You can create each column one by one using np.random.choice:
df = pd.DataFrame()
N = 1000
df["Location"] = np.random.choice(Location, size=N)
df["Age"] = np.random.choice(Age, size=N)
df["Gender"] = np.random.choice(Gender, size=N)
Or do that using a list comprehension:
column_to_choice = {"Location": Location, "Age": Age, "Gender": Gender}
df = pd.DataFrame(
[np.random.choice(column_to_choice[c], 100) for c in column_to_choice]
).T
df.columns = list(column_to_choice.keys())
Result:
>>> print(df.head())
Location Age Gender
0 India 65 and older Female
1 Berlin Between 18 and 64 Female
2 USA Between 18 and 64 Male
3 Indonesia Under 18 Male
4 Dubai Under 18 Other
You can create a for loop for the number of rows you want in your dataframe and then generate a list of dictionary.
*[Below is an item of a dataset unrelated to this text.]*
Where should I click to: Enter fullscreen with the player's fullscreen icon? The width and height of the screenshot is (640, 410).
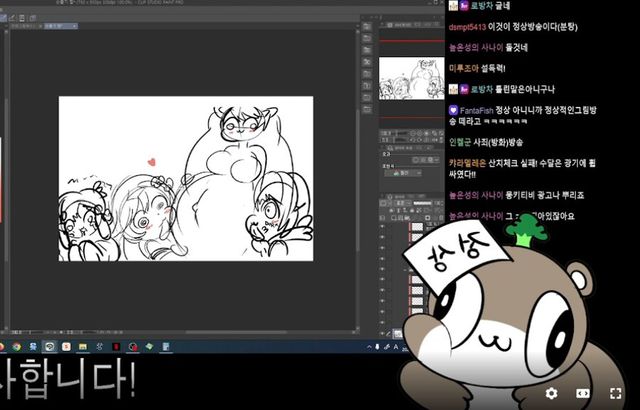(616, 393)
Use the list of dictionary to generate the dataframe.
In [16]: for i in range(5):
...: k={}
...: loc = random.choice(Location)
...: age = random.choice(Age)
...: gen = random.choice(Gender)
...: k = {'Location':loc,'Age':age, 'Gender':gen}
...: list2.append(k)
...:
In [17]: import pandas as pd
In [18]: df = pd.DataFrame(list2)
In [19]: df
Out[19]:
Age Gender Location
0 Between 18 and 64 Other Berlin
1 65 and older Other USA
2 65 and older Male Dubai
3 Between 18 and 64 Male Dubai
4 Between 18 and 64 Male Indonesia